どうしてお母さんと私の写真を肌身離さず持ち歩くんだ。



そういえばずっと前にお母さんが言っていた。



お父さんね、一つだけ後悔してることがあるんだって。それはねマキが小さい時はお母さんとマキの写真を撮ることが幸せでそのことに夢中だったから、肝心のお父さん自身と小さいマキの写真がほぼないんだーって。なんか笑っちゃうわよね。でもお父さんはね、やっぱりお母さんとマキの写真さえあればそれで十分だって、ほんとお父さんらしいわね



どうしてこの母の話を都合よく忘れていたんだろう。

マキの父は、初めから、いつだってちゃんとマキの「お父さん」だったのだ。



マキは、ポケットの中に突っ込んであるお金を父の財布の中に戻した。

財布を閉じて父のジャケットにしまった。

部屋に戻って布団の中に入った。


マキはまだ頭が働かなくて、さっきの出来事を心から受け止めることはもちろん理解することさえもうまくできなかった。

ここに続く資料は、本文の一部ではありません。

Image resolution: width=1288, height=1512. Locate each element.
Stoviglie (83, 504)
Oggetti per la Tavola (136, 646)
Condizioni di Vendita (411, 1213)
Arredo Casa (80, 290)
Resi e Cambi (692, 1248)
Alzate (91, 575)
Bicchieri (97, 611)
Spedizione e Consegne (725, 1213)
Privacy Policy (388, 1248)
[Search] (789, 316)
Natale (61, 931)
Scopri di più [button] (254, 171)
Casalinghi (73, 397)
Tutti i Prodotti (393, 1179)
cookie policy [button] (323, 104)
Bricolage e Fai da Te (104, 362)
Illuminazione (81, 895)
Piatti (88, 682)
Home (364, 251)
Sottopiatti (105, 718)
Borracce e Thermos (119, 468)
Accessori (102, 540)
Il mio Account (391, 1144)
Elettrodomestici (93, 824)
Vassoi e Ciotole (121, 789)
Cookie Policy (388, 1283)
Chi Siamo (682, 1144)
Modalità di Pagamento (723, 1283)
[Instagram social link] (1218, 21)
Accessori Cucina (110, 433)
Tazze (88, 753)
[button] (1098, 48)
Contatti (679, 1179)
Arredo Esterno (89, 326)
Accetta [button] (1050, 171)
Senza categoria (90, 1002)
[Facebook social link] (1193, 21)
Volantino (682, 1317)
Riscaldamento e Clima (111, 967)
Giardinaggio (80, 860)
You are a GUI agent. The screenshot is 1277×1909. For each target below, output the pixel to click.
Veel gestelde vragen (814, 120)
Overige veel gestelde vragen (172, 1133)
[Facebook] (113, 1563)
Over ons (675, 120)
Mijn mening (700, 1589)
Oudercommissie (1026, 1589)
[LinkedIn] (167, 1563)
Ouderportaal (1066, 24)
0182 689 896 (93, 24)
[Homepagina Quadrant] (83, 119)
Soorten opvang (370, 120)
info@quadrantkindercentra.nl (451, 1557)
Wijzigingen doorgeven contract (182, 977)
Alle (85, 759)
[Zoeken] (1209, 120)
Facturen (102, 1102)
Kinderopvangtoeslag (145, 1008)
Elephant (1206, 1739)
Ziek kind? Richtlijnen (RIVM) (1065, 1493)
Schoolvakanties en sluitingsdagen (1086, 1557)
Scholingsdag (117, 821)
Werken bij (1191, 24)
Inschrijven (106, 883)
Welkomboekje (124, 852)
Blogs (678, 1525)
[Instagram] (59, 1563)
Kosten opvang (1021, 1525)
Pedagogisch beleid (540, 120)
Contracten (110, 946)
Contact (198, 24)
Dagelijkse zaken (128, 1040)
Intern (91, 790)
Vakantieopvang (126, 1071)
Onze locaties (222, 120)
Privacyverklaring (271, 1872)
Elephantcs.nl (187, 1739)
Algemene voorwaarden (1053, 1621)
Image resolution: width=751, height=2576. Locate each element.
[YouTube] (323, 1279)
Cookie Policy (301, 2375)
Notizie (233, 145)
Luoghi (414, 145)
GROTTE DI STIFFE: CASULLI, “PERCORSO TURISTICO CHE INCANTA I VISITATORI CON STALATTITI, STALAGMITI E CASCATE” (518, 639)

頭の中がぐちゃぐちゃになって、眠ろうと努力するも眠れるわけがなかった。




気がつくといつのまにか疲れて意識がとんだようで、もう朝になっていた。

いつもより少しだけ早い時間だがもう寝れそうにない。

昨日のことでまだモヤモヤしているいまだに重い体をなんとか起こす。


カーテンを開けて、ふと机に目をやるとそこにはなにかが置いてあった。


少ししわがついて、よれっとした五千円札が一枚。

ぽつんとそこにあった。

なんだこれ。


すぐにお母さんに聞いても、怪訝な顔をして、全然知らないようだった。

その時、父の顔が頭をよぎった。


そうか、これはお父さんか。


その時マキは全てを悟った。

お父さんはマキが少しずつ財布からお金をとっていたことを知っていたということ。

それなのにマキを責めずお母さんにも言わないでいてくれたということ。

その上でマキに今までたくさん我慢させた分、マキのための五千円札を何も言わずに渡してくれたということ。



マキはそのよれよれの五千円札を手にとり、抱きしめて、もう一度布団の中に潜り込んだ。

あれ、なんか枕が濡れてるな。マキはその時やっと自分が泣いていると理解した。涙は止まる気配もなく次から次へと溢れ出た。

マキは赤ちゃんのように声を上げて布団の中で泣き続けた。




その日の夜、マキは帰ってくるお父さんをただただ待った。

玄関のドアノブのガチャという音が聞こえたと同時に、お父さんの五千円札をしっかり持って部屋を飛び出した。

少し驚いた表情のお父さんの目をじっと見つめて、差し出した。


「ありがとう。これは返す、ごめんなさい。」


でもお父さんはそれを受け取らなかった。

少しの間を置いて、お父さんが言った。


「それはちゃんとお前のだ。」


マキの頭を軽く小突いた。

その時のお父さんの顔には優しい笑みが浮かんでいた。

マキはその五千円札を大事に大事に抱きしめた。



その後、マキは大人になってもお父さんがくれたその五千円札を絶対に使わなかった。

お父さんがしていたようにその五千円札を財布の中に入れ、いつまでもいつまでも大事にしたそうだ。